> _Work to complete_:
• A. In the Duracraft table saw thread below, who bought the Duracraft brand in 2000?
• B. Please quote the Duracraft table saw thread word for word, from "I don't know" up to and including "dated around 1970's.".

# Help date this table saw: Duracraft BTS10 (pic)



## ZmyDust (Oct 27, 2012)

Hey all,

Just trying to get some info on this table saw I acquired and know very little about. It says it's a Duracraft BTS 10 II 1.5 HP. A manual would be great but I couldn't find much online. I did find that Ryobi makes a BTS10 model so can I assume Ryobi took over the Duracraft brand? Found replacement parts http://www.ereplacementparts.com/ryobi-bts10-portable-table-saw-parts-c-7931_7954_7958.htm

Any idea how old this beast is? If you're wondering about the stand it's an ancient treadle machine. Foot powered sewing machine from perhaps 1920s? Who knows.


----------



## ZmyDust (Oct 27, 2012)

At ideas how old this thing is? Can anybody confirm that the Duracraft brand was absorbed by Ryobi?


----------



## RogerC (Oct 15, 2012)

I can't say with any certainty at all, but just judging by the lettering and aesthetics, it looks like it's maybe from the '70s


----------



## Joeb41 (Jun 23, 2012)

I don't know anything about the saw, but the stand is unique. I remember my mother pumping one of those when I was a kid making our clothes.


----------



## Fastback (Sep 2, 2012)

I also think the saw is dated around 1970's.


----------



## FrankC (Aug 24, 2012)

If nobody answers your question do a Google search for "Duracraft table saws", you have to jump around but Baines Farm and Fleet bought the brand in 2000, previous to that it seems it was an off-shore import sold by various companies, you may recognize your saw in some of the discussions. Good luck.


----------



## Dominick (May 2, 2011)

FrankC said:


> If nobody answers your question do a Google search for "Duracraft table saws", you have to jump around but Baines Farm and Fleet bought the brand in 2000, previous to that it seems it was an off-shore import sold by various companies, you may recognize your saw in some of the discussions. Good luck.


Yea your right. I tried to do a search but got nowhere. They were made especially for farm and fleet. Maybe a better pic of the model number to help us date it.


----------



## ZmyDust (Oct 27, 2012)

Thanks for all the responses. The pic in my second post to this thread shows a good view of the model number and specs. 

The reason I thought it was connected to Ryobi is because they make a tablesaw, model BTS-10. it's been difficult to find info on I because when I search the Ryobi pulls most of the hits.


----------



## Dominick (May 2, 2011)

ZmyDust said:


> Thanks for all the responses. The pic in my second post to this thread shows a good view of the model number and specs.
> 
> The reason I thought it was connected to Ryobi is because they make a tablesaw, model BTS-10. it's been difficult to find info on I because when I search the Ryobi pulls most of the hits.


Thanks. My phone was blocking the model number. Is knowing the age important? Or just curiosity?


----------



## ZmyDust (Oct 27, 2012)

Just curiosity really. I needed some hardware to mount the plate that keeps the wood from falling down near the blade and it looks a lot like the Ryobi with the same model number. Far as I can tell this thing still runs like a charm. Plus the price was right.


----------



## WSim (Sep 20, 2021)

I have one identical to this one. On the back of mine there is a mfg.date and serial no.....
The mfg date is 12-1983.
I'm actually trying to fong a new on off switch for mine can someone tell me where I can purchase one...if they're available???


----------

(Records excerpted from a collection)
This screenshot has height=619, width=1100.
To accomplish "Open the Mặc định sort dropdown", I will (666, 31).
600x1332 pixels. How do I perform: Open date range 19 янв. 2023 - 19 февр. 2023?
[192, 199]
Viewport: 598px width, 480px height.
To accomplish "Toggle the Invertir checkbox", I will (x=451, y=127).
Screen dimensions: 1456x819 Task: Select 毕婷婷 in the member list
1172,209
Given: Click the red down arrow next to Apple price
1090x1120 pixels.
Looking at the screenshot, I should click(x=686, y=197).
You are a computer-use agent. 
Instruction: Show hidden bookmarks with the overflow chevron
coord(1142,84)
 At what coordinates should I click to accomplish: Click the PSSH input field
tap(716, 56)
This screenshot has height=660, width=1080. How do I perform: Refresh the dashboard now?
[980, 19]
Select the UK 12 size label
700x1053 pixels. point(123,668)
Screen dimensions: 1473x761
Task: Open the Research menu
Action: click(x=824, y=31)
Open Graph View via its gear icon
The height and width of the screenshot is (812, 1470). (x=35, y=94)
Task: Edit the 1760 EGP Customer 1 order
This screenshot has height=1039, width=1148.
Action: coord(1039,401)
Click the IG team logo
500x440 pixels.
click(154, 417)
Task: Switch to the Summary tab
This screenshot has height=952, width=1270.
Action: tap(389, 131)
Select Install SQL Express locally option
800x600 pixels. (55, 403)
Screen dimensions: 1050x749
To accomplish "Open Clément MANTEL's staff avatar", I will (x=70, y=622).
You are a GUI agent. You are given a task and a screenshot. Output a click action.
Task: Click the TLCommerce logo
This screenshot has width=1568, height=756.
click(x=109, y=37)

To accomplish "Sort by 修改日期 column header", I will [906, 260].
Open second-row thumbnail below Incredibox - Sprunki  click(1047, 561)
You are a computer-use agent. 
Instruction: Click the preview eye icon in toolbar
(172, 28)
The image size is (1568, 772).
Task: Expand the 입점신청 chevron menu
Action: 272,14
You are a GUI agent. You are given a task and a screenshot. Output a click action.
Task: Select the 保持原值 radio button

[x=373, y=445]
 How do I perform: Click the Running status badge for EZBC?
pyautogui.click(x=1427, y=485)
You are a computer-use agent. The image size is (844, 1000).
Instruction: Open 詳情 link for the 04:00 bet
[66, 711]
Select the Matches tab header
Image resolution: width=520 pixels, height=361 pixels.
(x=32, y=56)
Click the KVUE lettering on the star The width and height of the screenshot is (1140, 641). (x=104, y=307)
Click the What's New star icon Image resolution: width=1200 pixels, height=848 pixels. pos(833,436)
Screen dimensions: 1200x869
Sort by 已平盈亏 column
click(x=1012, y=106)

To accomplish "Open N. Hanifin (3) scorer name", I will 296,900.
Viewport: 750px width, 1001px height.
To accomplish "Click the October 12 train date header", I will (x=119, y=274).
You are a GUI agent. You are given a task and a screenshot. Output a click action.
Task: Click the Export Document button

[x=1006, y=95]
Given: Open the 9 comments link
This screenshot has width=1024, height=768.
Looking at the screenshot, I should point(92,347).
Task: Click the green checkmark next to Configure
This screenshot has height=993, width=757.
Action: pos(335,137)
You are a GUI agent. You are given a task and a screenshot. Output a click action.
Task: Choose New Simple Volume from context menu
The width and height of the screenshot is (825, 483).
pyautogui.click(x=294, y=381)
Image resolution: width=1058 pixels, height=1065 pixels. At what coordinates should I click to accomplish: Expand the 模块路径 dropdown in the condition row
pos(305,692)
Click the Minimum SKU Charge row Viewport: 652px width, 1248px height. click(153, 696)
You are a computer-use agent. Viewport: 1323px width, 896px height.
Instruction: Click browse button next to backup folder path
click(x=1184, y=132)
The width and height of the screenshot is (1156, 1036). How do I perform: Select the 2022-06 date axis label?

> _Answers by task_:
• A. Baines Farm and Fleet bought the Duracraft brand in 2000.

• B.
I don't know anything about the saw, but the stand is unique. I remember my mother pumping one of those when I was a kid making our clothes.


----------



## Fastback (Sep 2, 2012)

I also think the saw is dated around 1970's.